Once something like this is achieved, it will add up to a highly capable AI plugged into a company or organization and all its local history and needs. This AI will be able to lobby, sell, manufacture, hire, plan—everything that a company can do—with only a small team of human managers to oversee, double-check, implement. Such a development will be a clear indicator that vast portions of business activity will be amenable to semi-autonomous AIs. At that point AI isn’t just a helpful tool for productive workers, a glorified word processor or game player; it is itself a productive worker of unprecedented scope. This is the point at which AI passes from being useful but optional to being the center of the world economy. Here is where the risks of automation and job displacement really start to be felt.
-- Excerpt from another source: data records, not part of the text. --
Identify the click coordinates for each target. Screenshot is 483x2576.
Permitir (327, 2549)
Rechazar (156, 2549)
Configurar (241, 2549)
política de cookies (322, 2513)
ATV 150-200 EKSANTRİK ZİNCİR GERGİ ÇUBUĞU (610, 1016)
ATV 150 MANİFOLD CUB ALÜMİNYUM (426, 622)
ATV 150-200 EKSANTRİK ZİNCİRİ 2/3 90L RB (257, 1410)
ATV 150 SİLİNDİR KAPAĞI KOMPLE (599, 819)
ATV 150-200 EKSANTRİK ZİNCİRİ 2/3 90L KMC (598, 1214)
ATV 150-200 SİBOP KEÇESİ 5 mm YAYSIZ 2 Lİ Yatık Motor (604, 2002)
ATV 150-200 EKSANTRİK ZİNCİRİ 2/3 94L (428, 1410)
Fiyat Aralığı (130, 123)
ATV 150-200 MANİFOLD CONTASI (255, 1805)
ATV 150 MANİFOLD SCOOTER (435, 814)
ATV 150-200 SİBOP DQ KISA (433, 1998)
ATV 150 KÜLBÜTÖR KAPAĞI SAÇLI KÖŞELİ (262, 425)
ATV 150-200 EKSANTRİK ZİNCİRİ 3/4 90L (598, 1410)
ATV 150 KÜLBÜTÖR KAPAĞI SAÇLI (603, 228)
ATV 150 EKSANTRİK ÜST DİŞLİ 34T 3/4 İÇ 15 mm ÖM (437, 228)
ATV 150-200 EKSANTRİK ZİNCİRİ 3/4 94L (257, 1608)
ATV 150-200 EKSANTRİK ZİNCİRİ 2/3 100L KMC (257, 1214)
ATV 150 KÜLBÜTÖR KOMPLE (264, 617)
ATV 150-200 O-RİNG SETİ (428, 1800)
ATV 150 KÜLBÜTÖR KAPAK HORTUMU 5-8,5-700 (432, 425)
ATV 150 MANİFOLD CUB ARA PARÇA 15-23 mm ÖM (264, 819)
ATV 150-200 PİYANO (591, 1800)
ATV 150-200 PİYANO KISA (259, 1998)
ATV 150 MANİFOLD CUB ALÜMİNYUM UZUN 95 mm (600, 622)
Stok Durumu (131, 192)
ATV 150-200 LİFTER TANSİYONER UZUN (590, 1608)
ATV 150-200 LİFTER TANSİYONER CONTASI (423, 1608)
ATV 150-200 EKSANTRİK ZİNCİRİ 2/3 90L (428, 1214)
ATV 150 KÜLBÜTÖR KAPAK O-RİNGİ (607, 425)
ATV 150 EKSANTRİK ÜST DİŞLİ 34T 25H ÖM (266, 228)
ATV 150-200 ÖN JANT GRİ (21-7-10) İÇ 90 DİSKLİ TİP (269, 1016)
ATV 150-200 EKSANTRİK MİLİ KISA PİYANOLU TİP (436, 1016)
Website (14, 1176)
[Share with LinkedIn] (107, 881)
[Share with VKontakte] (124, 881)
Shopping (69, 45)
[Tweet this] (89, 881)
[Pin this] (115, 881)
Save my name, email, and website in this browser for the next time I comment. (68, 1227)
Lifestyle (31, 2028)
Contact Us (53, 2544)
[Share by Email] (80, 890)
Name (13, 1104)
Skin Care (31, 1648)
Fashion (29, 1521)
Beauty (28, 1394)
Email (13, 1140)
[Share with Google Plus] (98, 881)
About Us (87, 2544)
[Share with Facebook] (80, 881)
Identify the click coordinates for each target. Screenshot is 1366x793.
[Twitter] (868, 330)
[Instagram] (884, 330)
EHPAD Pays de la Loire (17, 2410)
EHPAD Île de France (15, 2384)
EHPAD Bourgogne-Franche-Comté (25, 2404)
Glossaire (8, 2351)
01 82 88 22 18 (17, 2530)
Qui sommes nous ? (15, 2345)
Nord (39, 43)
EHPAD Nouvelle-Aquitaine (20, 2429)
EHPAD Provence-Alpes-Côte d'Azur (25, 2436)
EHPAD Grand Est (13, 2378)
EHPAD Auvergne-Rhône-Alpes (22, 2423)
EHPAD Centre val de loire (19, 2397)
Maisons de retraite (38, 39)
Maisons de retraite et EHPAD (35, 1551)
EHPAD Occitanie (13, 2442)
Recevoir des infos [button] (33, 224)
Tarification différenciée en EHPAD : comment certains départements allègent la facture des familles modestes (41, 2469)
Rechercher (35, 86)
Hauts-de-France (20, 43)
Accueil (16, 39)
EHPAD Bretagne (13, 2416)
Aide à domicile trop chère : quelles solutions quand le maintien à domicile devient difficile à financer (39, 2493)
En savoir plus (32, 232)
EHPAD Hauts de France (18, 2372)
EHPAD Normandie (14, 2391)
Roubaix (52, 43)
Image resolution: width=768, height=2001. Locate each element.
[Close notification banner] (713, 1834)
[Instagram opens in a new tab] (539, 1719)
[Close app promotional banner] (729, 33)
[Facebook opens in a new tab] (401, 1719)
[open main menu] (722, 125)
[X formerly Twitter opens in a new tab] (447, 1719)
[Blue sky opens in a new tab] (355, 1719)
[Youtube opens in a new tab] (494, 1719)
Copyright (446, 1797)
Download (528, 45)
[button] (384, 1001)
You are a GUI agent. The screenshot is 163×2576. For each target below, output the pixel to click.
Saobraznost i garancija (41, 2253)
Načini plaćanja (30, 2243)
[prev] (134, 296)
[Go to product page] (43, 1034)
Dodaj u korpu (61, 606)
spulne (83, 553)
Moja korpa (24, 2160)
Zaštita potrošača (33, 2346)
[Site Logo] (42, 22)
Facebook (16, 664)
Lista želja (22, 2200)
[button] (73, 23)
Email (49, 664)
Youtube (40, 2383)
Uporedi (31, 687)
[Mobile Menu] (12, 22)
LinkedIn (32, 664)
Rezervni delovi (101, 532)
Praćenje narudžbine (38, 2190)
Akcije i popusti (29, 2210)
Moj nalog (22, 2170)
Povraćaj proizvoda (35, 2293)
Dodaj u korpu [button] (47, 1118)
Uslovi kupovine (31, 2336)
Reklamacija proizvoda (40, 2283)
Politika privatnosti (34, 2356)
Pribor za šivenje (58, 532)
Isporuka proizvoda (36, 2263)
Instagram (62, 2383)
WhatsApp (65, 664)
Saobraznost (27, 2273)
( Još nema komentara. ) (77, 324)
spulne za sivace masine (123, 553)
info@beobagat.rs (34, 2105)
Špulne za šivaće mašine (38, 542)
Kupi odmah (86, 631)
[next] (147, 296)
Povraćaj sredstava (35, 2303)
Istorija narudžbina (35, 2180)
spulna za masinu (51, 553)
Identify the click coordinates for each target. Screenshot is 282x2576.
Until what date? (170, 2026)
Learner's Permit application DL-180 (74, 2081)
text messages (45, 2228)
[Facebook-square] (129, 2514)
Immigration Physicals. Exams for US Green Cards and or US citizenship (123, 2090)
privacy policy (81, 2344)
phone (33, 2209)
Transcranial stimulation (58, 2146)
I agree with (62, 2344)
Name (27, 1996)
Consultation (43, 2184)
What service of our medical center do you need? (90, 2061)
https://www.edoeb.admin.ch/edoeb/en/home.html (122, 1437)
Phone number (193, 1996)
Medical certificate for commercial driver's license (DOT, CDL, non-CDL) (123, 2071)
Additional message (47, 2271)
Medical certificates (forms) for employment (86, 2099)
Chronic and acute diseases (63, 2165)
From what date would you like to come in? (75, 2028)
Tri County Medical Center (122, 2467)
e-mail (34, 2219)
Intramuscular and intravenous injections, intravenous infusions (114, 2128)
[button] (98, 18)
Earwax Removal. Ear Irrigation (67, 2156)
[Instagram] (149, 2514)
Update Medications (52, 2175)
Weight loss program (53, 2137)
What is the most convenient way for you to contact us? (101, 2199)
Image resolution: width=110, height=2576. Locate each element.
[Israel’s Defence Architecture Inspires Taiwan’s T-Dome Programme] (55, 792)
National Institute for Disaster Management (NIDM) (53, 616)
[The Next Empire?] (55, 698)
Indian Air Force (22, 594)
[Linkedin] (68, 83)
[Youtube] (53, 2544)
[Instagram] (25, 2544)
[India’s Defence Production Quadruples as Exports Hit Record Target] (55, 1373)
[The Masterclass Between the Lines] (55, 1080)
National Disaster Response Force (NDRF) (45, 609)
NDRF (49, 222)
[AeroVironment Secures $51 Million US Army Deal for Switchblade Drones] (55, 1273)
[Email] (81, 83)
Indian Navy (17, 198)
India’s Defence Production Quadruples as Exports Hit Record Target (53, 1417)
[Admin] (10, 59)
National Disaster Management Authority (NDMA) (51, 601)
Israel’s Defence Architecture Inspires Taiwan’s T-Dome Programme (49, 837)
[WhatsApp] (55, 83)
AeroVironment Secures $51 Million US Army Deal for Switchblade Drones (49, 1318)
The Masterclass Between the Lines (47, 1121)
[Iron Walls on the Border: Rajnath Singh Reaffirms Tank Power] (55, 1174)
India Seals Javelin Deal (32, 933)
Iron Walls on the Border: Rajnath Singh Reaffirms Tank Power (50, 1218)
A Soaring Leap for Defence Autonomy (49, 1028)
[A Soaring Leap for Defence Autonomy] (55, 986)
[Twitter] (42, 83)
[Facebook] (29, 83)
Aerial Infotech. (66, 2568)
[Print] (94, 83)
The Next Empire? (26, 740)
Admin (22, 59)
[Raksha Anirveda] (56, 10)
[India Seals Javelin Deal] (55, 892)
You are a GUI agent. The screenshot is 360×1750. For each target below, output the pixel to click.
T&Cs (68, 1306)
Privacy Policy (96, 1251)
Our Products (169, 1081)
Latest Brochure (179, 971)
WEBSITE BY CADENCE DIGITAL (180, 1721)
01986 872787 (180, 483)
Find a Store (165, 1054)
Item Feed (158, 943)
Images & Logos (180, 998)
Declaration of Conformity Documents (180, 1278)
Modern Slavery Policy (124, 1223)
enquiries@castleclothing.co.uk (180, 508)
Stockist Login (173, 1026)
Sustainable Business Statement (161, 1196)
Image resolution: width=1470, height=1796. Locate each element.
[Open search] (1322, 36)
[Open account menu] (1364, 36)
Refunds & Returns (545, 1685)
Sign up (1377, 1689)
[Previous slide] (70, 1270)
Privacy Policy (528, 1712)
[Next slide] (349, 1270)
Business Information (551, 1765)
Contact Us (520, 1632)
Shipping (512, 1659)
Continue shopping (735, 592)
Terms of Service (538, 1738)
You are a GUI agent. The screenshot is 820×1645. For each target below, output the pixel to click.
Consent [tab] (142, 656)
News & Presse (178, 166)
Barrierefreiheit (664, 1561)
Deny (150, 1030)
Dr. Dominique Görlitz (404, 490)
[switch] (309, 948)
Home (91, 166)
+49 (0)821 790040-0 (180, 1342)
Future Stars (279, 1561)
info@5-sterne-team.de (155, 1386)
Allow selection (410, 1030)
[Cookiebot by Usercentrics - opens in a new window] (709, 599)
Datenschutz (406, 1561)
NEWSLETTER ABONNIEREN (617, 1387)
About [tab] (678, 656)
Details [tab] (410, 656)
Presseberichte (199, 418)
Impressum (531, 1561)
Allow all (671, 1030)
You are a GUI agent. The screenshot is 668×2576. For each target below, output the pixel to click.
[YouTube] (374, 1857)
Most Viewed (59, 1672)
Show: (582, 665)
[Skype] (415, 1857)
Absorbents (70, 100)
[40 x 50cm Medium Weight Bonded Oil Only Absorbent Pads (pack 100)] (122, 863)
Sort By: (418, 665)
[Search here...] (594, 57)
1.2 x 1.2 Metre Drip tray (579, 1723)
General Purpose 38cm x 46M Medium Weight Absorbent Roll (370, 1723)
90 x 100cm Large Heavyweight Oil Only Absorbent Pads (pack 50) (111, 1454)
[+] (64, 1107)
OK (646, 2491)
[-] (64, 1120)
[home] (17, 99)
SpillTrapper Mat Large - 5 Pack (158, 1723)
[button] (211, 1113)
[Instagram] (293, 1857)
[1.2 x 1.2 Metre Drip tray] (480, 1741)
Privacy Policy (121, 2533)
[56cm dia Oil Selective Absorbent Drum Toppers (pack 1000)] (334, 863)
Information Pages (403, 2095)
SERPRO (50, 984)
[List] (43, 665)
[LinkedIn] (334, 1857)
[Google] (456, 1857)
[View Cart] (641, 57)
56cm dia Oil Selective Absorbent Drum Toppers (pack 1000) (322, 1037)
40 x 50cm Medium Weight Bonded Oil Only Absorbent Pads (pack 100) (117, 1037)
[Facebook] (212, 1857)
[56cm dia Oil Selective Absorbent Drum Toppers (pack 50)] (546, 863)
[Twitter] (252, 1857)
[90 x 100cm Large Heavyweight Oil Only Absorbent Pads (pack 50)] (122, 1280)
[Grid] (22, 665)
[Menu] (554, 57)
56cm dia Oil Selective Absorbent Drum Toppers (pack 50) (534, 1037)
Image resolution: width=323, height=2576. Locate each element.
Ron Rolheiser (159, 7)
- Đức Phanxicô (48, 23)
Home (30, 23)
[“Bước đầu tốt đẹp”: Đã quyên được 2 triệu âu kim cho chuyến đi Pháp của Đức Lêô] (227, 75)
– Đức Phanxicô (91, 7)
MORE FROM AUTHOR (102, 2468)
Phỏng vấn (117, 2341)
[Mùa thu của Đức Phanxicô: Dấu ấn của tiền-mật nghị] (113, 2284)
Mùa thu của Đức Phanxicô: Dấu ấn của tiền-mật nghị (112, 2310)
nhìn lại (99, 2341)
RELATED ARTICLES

The implications are far broader than the financial repercussions. Passing our new test will mean AIs can not just redesign business strategies but help win elections, run infrastructure, directly achieve aims of any kind for any person or organization. They will do our day-to-day tasks—arranging birthday parties, answering our email, managing our diary—but will also be able to take enemy territory, degrade rivals, hack and assume control of their core systems. From the trivial and quotidian to the wildly ambitious, the cute to the terrifying, AI will be capable of making things happen with minimal oversight. Just as smartphones became ubiquitous, eventually nearly everyone will have access to systems like these. Almost all goals will become more achievable, with chaotic and unpredictable effects. Both the challenge and the promise of AI will be raised to a new level.
I call systems like this “artificial capable intelligence,” or ACI

Mustafa Suleyman

Mustafa Suleyman: My new Turing test would see if AI can make $1 million

The Modern Turing Test would measure what an AI can do in the world, not just how it appears. And what is more telling than making money?

www.technologyreview.com

You know I totally think this may be what OpenAI are trying to do. If loads of small businesses are feeding their financials into ChatGPT and producing sales documentation and investor presentations then ChatGPT could turn into a start-up at scale for a megacorp.

Another point is that not many people would be able to pass this. What question are we trying to answer? If you got people and computers to compete in this "game", and see which has the best results you would learn something.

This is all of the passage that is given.